Deep Optimizer States: Towards Scalable Training of Transformer Models Using Interleaved Offloading

Transformers and large language models~(LLMs) have seen rapid adoption in all domains. Their sizes have exploded to hundreds of billions of parameters and keep increasing. Under these circumstances, the training of transformers is very expensive and often hits a ``memory wall'', i.e., even when using 3D parallelism (pipeline, tensor, data) and aggregating the memory of many GPUs, it is still not enough to hold the necessary data structures (model parameters, optimizer state, gradients, activations) in GPU memory. To compensate, state-of-the-art approaches offload the optimizer state, at least partially, to the host memory and perform hybrid CPU-GPU computations. However, the management of the combined host-GPU memory is often suboptimal and results in poor overlapping between data movements and computations. This leads to missed opportunities to simultaneously leverage the interconnect bandwidth and computational capabilities of CPUs and GPUs. In this paper, we leverage a key observation that the interleaving of the forward, backward, and update phases generates fluctuations in the GPU memory utilization, which can be exploited to dynamically move a part of the optimizer state between the host and the GPU memory at each iteration. To this end, we design and implement Deep Optimizer States, a novel technique to split the LLM into subgroups, whose update phase is scheduled on either the CPU or the GPU based on our proposed performance model that addresses the trade-off between data movement cost, acceleration on the GPUs vs the CPUs, and competition for shared resources. We integrate our approach with DeepSpeed and demonstrate 2.5$\times$ faster iterations over state-of-the-art approaches using extensive experiments.

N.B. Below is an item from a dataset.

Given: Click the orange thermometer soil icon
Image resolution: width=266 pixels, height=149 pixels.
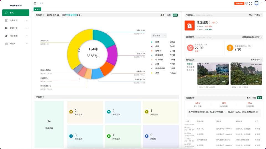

翻译：Transformer和大语言模型（LLMs）已迅速被各领域采用。其规模已爆炸性增长至数千亿参数并持续扩大。在此背景下，Transformer训练成本极高且常遭遇"内存瓶颈"——即便采用三维并行（流水线并行、张量并行、数据并行）并聚合众多GPU的内存，仍不足以在GPU内存中容纳必要的数据结构（模型参数、优化器状态、梯度、激活值）。为弥补这一缺陷，最先进的方法会将优化器状态（至少部分地）卸载至主机内存，并执行混合CPU-GPU计算。然而，主机与GPU组合内存的管理通常欠佳，导致数据移动与计算的重叠效率低下，从而错失同时利用互连带宽及CPU/GPU计算能力的良机。本文利用一项关键发现：前向、反向与更新阶段的交错进行会导致GPU内存利用率产生波动，可借此在每次迭代中动态地将部分优化器状态在主机与GPU内存间移动。为此，我们设计并实现了深度优化器状态（Deep Optimizer States）这一新型技术：将LLM划分为多个子组，依据我们提出的性能模型（该模型权衡了数据移动成本、GPU与CPU加速效率差异以及共享资源竞争）在CPU或GPU上调度其更新阶段。我们将该方法集成至DeepSpeed中，并通过大量实验表明，相较于现有最先进方法，迭代速度可提升2.5倍。